Why did you decide to pursue a career in patent law?
I have always been interested in technology and that initially led me to pursue engineering. However, as I studied engineering, I became fascinated with the intersection between technology development and the legal protection of inventions. Protecting the business advantages that inventors create by investing in innovation is critical in today’s high-tech society and has led to the incredible advances that we have seen over the past several decades. Patent law is at the forefront of this protection and it is a privilege and an honour to play a small part in this noble profession.
What are the biggest challenges in setting up your own firm?
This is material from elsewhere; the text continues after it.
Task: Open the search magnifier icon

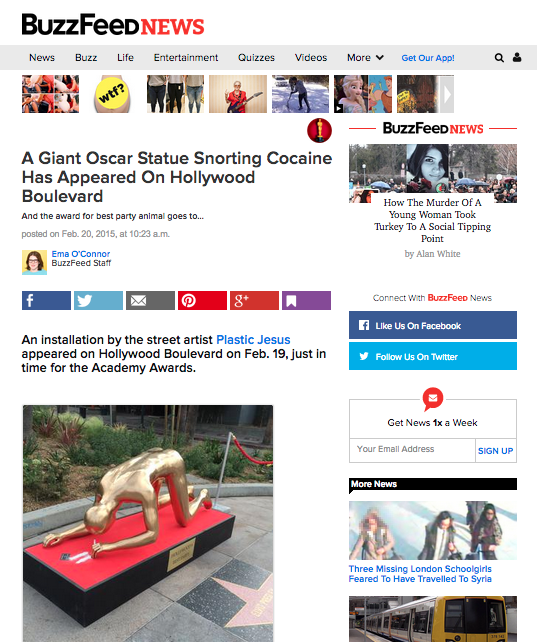Action: pos(499,58)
The two biggest challenges are related – the first is finding high-quality clients and the second is bringing on talented colleagues to help service those clients. I think it is important to work for clients and with colleagues who you respect and who share your professional values. Life is too short to work for and with people who do not help to create joy and satisfaction in your professional life. However, this needs to be balanced against making sure that there is sufficient diversity in the team to provide many different viewpoints in addressing issues. Indeed, creating an environment where a diversity of backgrounds and experiences is welcomed and respect for competing ideas is encouraged is a key to any successful organisation.
How would you characterise the current state of play in the US patent transactions market?
I believe that the market is in the early stages of an upswing. After a long, steady (and sometimes swift) decline over about a decade, the US transactions market seems to be improving as value expectations from buyers and sellers converge. There was a great amount of uncertainty injected into the patent system in a short period which created huge gaps between the value expectations of buyers and sellers, and it has taken time to sort out the many changes to the patent system and controlling laws. As more certainty enters the system, it necessarily helps converge the positions and valuations of people sitting on opposite sides of the negotiating table, creating an environment that is more amenable to negotiated settlements.
If you could make one change to the current US patent regime, what would it be?
I believe that we must find a way to create more civility, respect and humility in our interactions with one another in the patent community. The lack of civility – including ascribing bad motives to adversaries and name calling (eg, ‘patent trolls’ and ‘efficient infringers’) – gets in the way of deal making. It is important to listen to adversaries and attempt to understand where they are coming from and why they believe that their positions are supported. Only then can you respond in the optimal fashion to represent your clients’ interests. Note that civility does not mean agreeability and treating adversaries with civility and respect need not prevent vigorous advocacy of your clients’ interests. The move to greater civility needs to be a community effort across the legal industry, which can be led by the patent community.
How do you expect the US patent environment to develop over the next few years?
The patent community will continue to interpret and digest the many changes to the patent landscape, and some consensus will begin to arrive in the interpretation, creating greater certainty in the patent field. As the interpretation of the changes in the law evolves and solidifies, it will become easier to complete deals in a less adversarial fashion, with less transaction costs (and lower litigation rates) and in a manner that is better for both sides of the negotiating table. As long as there are no additional drastic changes to the legal or business landscape in the patent field, the deal-making environment should continue to improve.